I recently came across this recipe and I plan to give it a whirl this weekend. The timing seems right as I have been stuck in a rut (it seems) with options for snacks where I can easily add either a slice of Le Gruyere cheese (my new favorite cheese) or my tried and true fresh ground almond butter. This is a nutrient dense cracker that is grain-free and low carb. Easy on the digestive system and anti-inflammatory for the body.
Kale being an incredible superfood with its massive amount of high-powered nutrients, this seems like a new staple for me. Sunflower seeds and walnuts are high in small chain omega-3 fatty acids, B vitamins and healthy fiber.
Ingredients:
- 2 cups of packed kale
- 1/2 large onion
- 1 cup sunflower seeds
- 1 tsp Himalayian sea salt
- 2 eggs (pasture-raised preferred)
- 2 tablespoons coconut oil (or grass-fed butter/ghee)
- 1/4 tsp lemon juice
Preheat oven to 300 degrees. Measure out the ingredients and combine in blender or food processor. Blend until a smooth dough like consistency is formed and all chunks are blended. This could take several minutes. Spread the mixture out onto a well-greased pan with coconut oil. Spread the mixture using a spatula to create an even spread on the pan. Get it as even and as thin as you can. Bake for 50-65 minutes depending on how thick or thin you make your flat bread.
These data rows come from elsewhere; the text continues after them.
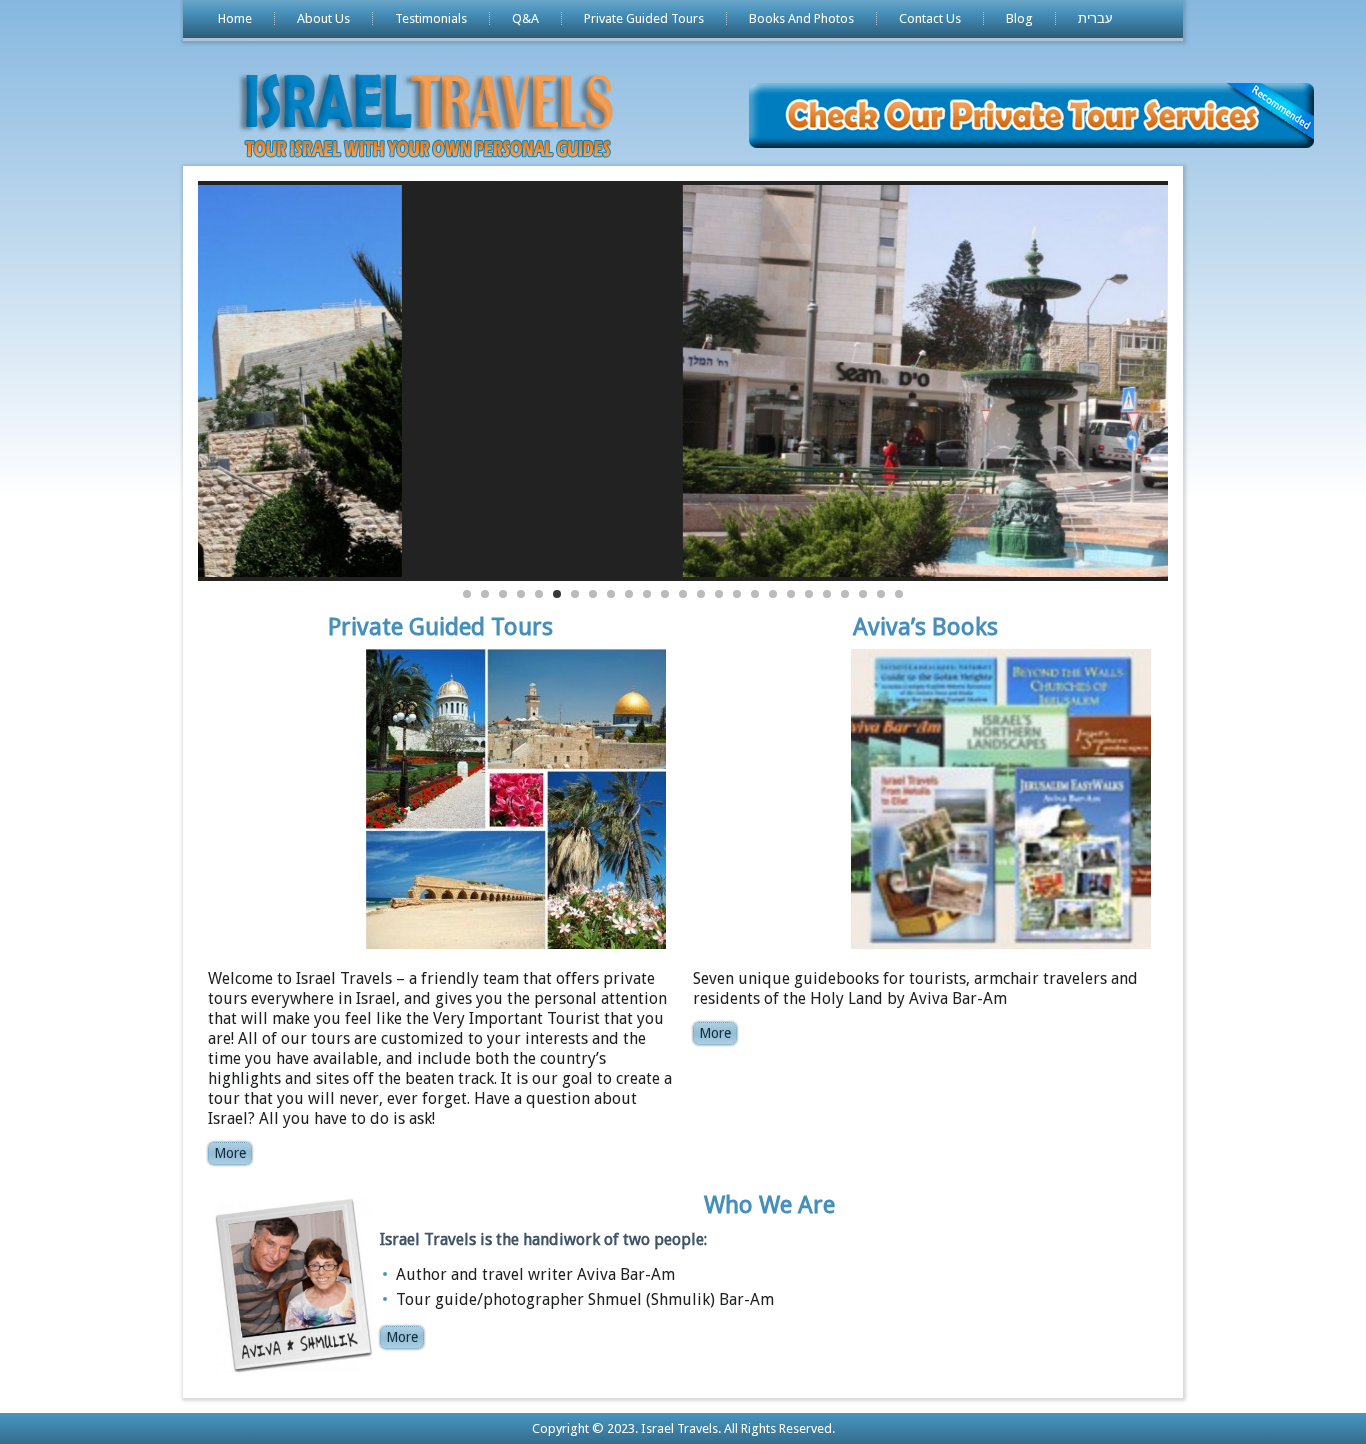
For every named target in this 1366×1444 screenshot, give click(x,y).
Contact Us (930, 18)
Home (235, 18)
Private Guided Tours (644, 18)
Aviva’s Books (925, 627)
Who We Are (769, 1205)
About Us (323, 18)
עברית (1095, 18)
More (230, 1153)
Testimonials (431, 18)
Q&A (525, 18)
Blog (1019, 18)
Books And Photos (801, 18)
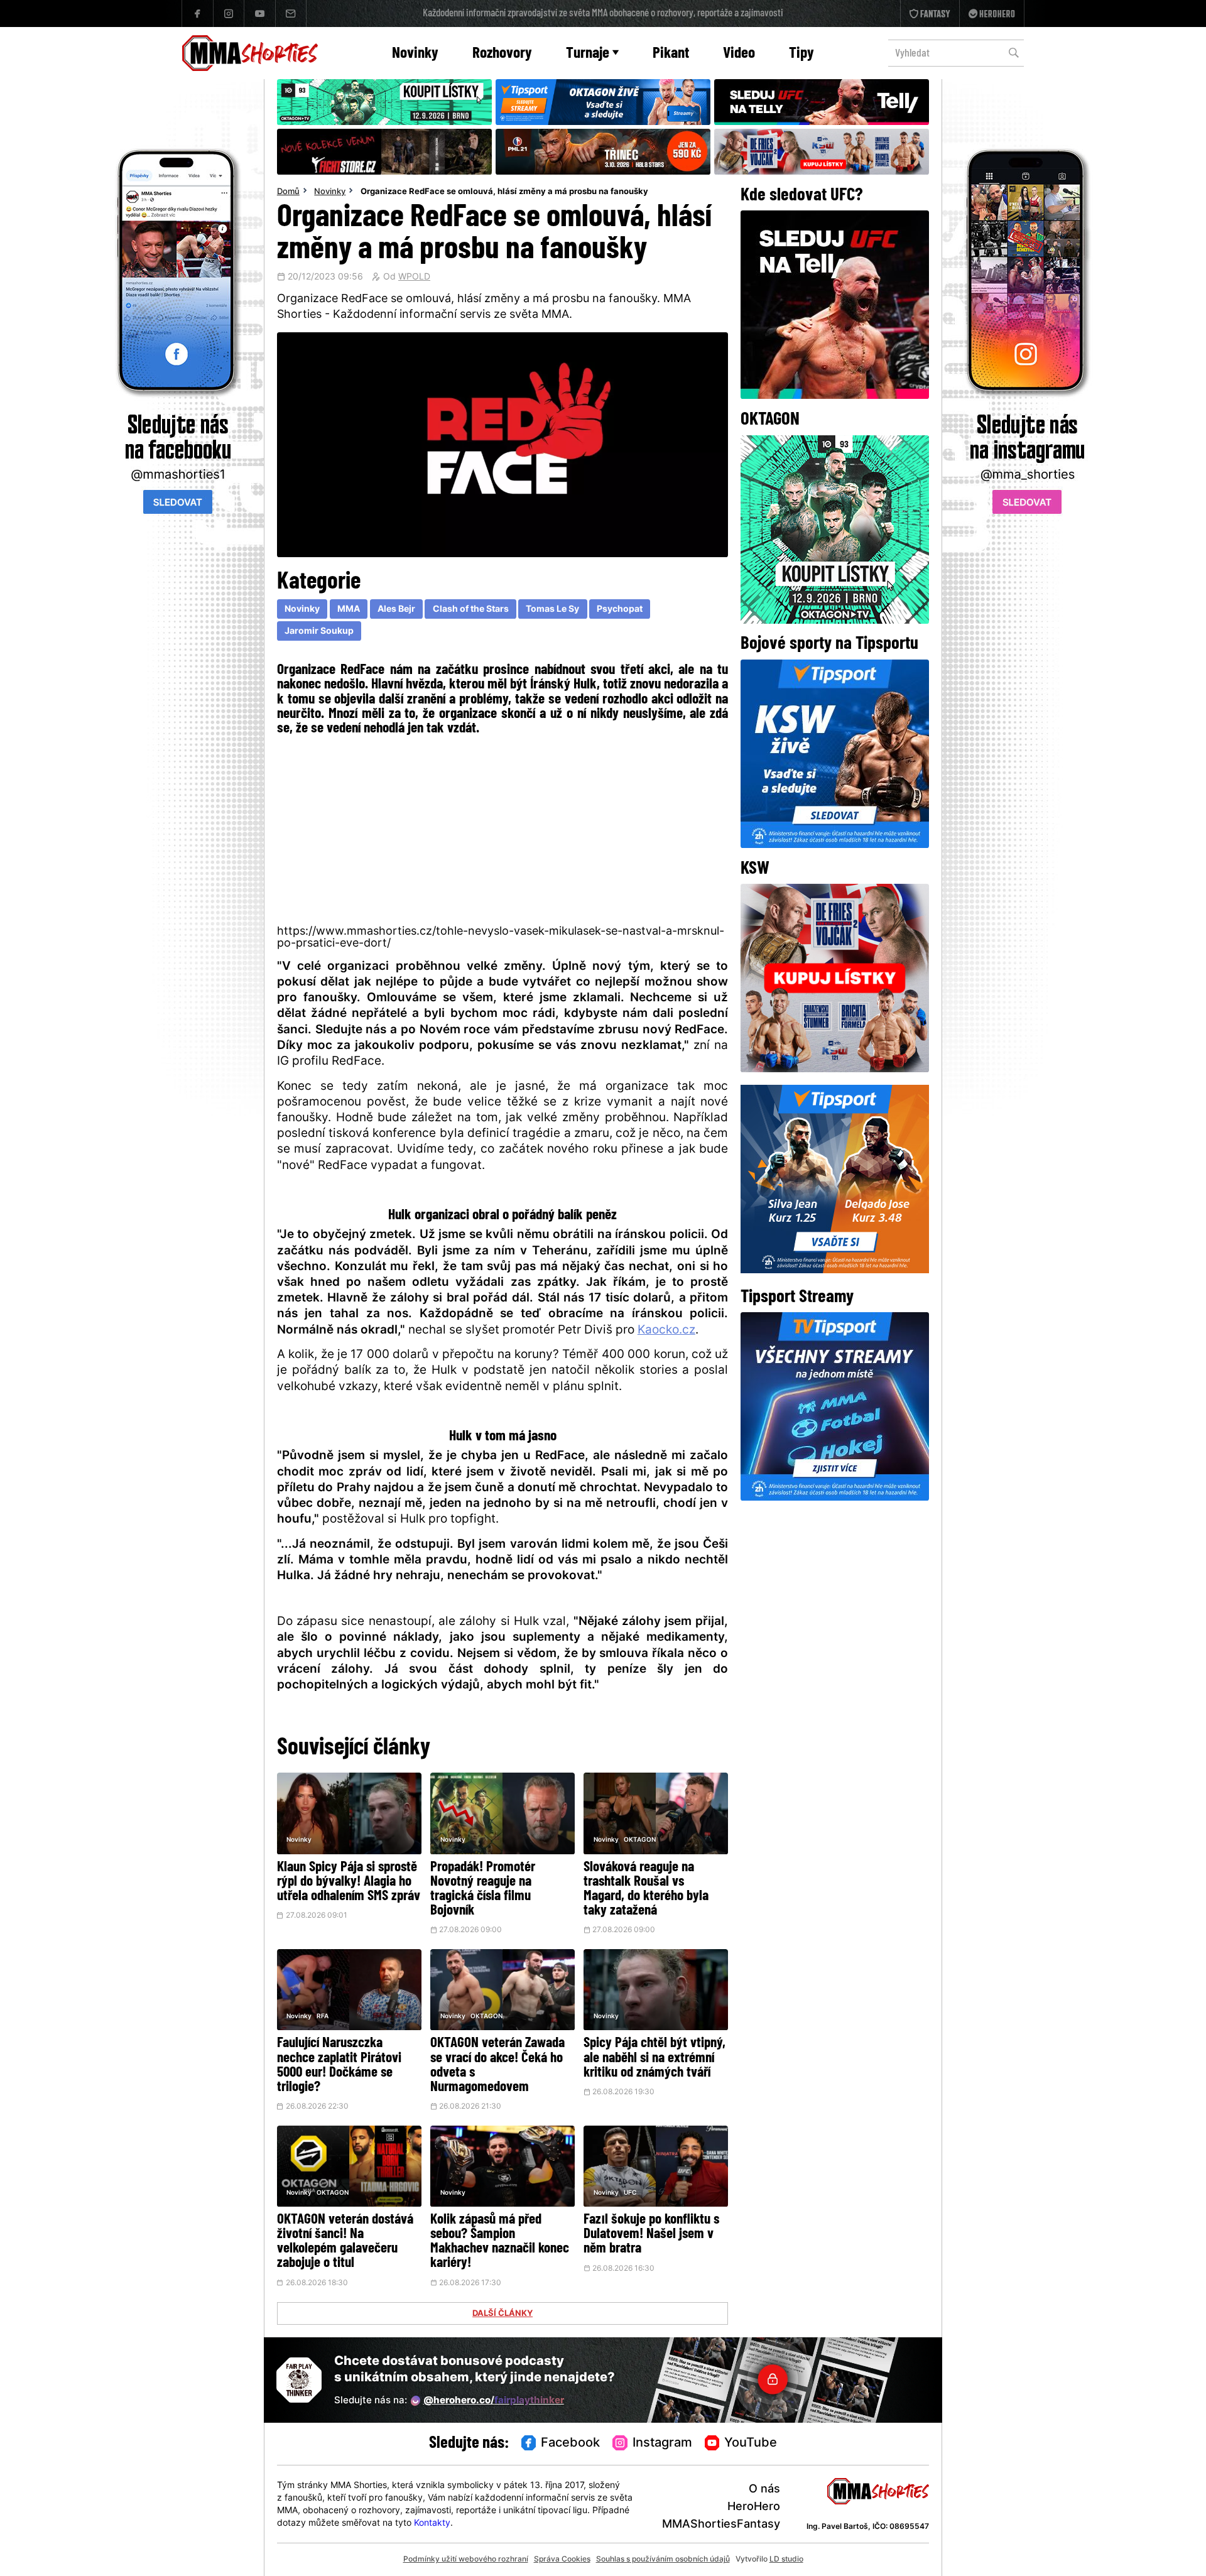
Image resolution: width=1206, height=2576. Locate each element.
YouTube (750, 2443)
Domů (288, 192)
Note: This mixture can be bread-like or cracker-like, depending on how long you cook it and how thin you spread the mixture. If you like a soft chewy texture, cook for a shorter amount of time and spread the dough a bit thicker. If you opt for more of a cracker, spread the mixture thin and cook it longer until fully crunchy. Keep checking the flat bread towards the end of baking to get the crunchiness you desire.